Peggy Pond Church spent nearly her whole life among the mesas and mountains of New Mexico, and her love of that landscape permeates many of the poems in this collection. Born in 1903, Church authored four volumes of poems between 1933 and 1954, and this book makes twelve additional uncollected works available.

“Mrs. Church’s poetry is distinctly of this time, the work of a fine human being, concerned with the terror of the hour,” wrote William Rose Benét, reviewing the book Ultimatum for Man for Saturday Review of Literature in 1946, the year of its publication. As T.M. Pearce notes in his introduction to this volume, “Ultimatum for Man is ... an adjustment to a new point of view in which the poet sees individuals as units in a social group.”

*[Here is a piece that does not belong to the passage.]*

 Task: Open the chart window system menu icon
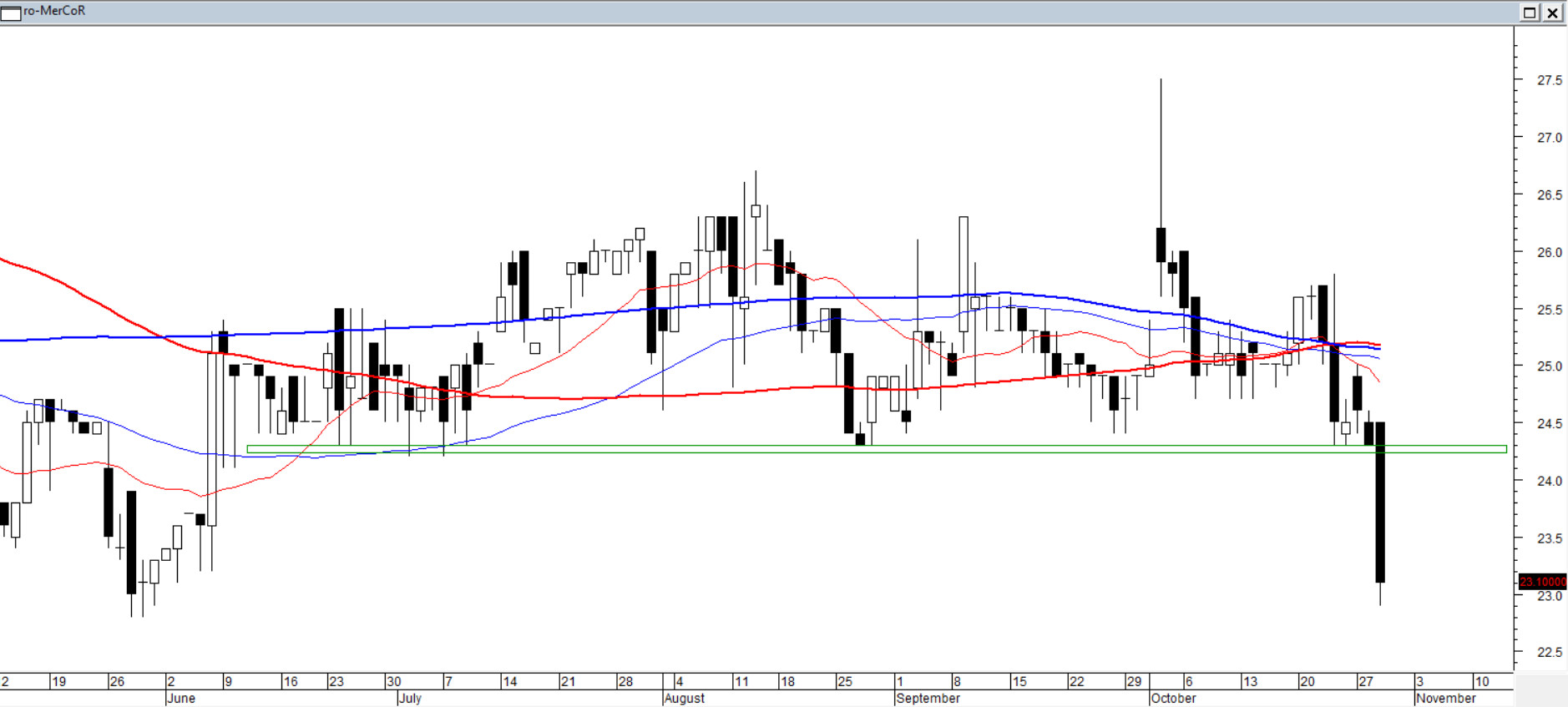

In 1943 the Los Alamos Ranch School, a preparatory school for boys where her husband taught for more than twenty years, was taken over by the United States government for the nuclear physics laboratory which was to design the atomic bomb. In perhaps one of the earliest poems to chronicle nuclear destruction, “The Nuclear Physicists,” Church wrote movingly of “the shape of evil, towering leagues high into heaven/ in terrible, malevolent beauty" and men "with eyes that have seen too far into the world’s fate.”